• Provided records:
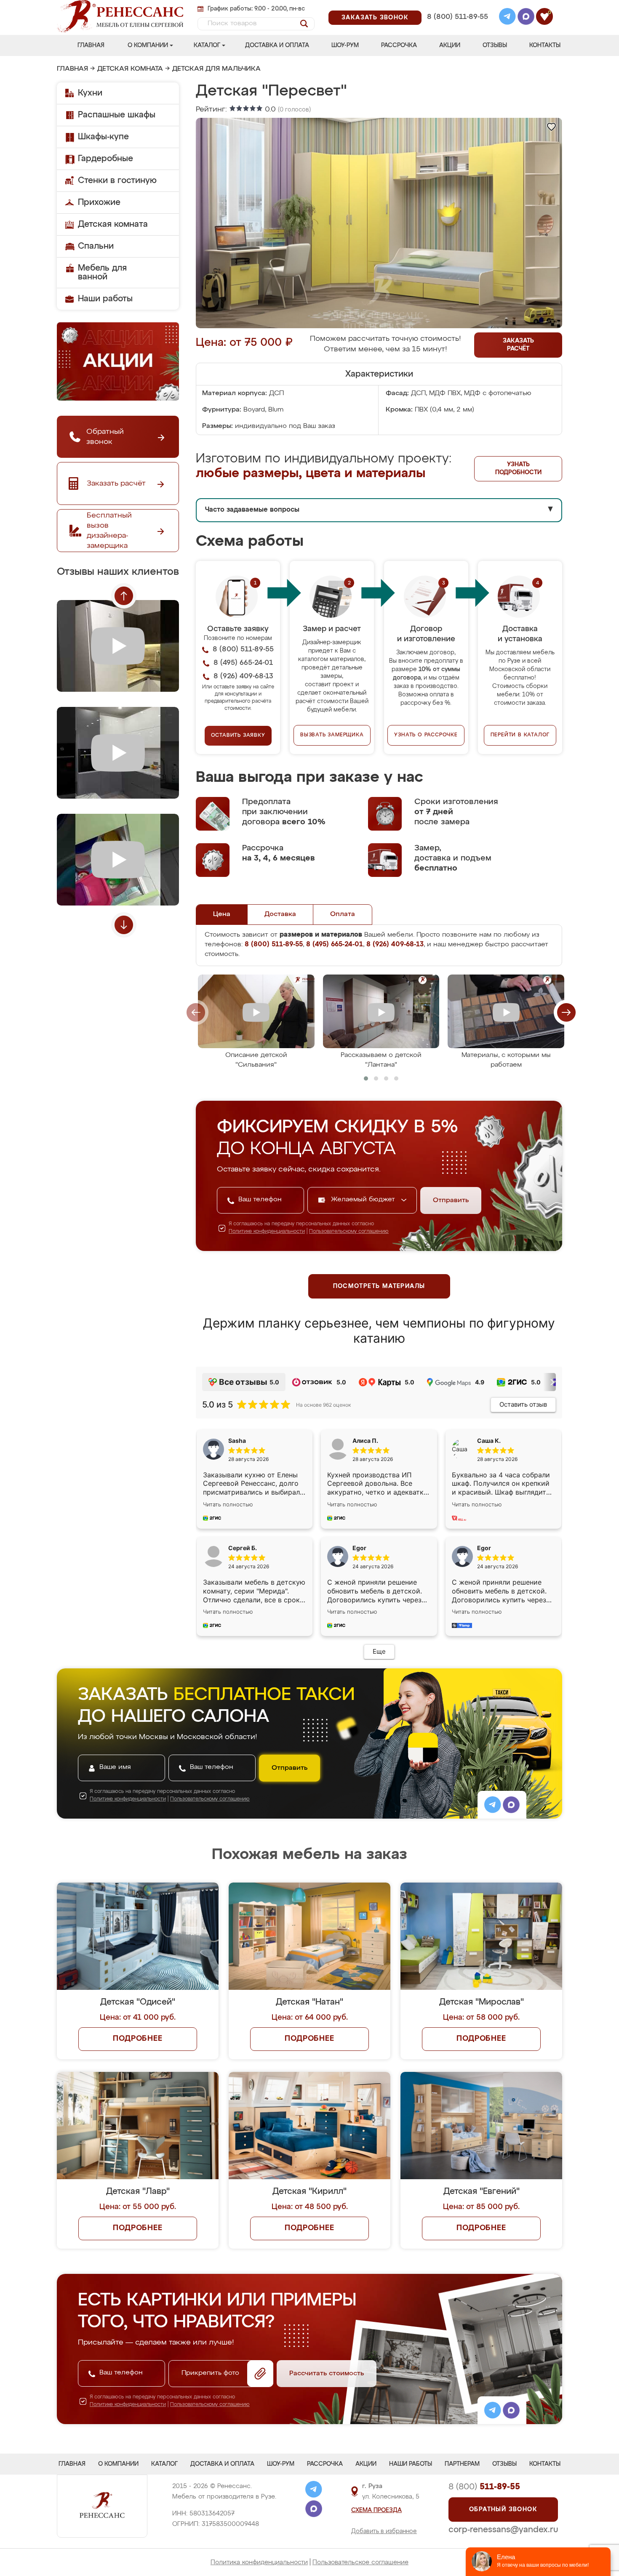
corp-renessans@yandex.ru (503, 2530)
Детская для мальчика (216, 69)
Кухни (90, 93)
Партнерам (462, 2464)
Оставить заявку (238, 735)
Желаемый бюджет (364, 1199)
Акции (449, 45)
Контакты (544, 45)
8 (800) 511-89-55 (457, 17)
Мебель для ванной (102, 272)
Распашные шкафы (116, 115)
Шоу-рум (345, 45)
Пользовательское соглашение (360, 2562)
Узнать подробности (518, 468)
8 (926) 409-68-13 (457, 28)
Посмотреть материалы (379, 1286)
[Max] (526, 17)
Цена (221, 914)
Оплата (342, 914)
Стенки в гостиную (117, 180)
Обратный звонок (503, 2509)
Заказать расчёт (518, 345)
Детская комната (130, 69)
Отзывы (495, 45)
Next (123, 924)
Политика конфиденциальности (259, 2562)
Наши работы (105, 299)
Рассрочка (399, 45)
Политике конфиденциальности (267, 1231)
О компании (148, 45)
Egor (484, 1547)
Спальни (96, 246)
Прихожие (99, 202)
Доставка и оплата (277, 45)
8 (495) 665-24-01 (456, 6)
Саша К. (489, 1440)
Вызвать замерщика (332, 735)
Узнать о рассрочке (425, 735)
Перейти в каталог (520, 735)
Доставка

• Exercise: Report how many lines in the material above include "Узнать", and give no other words.

• Answer to the exercise: 2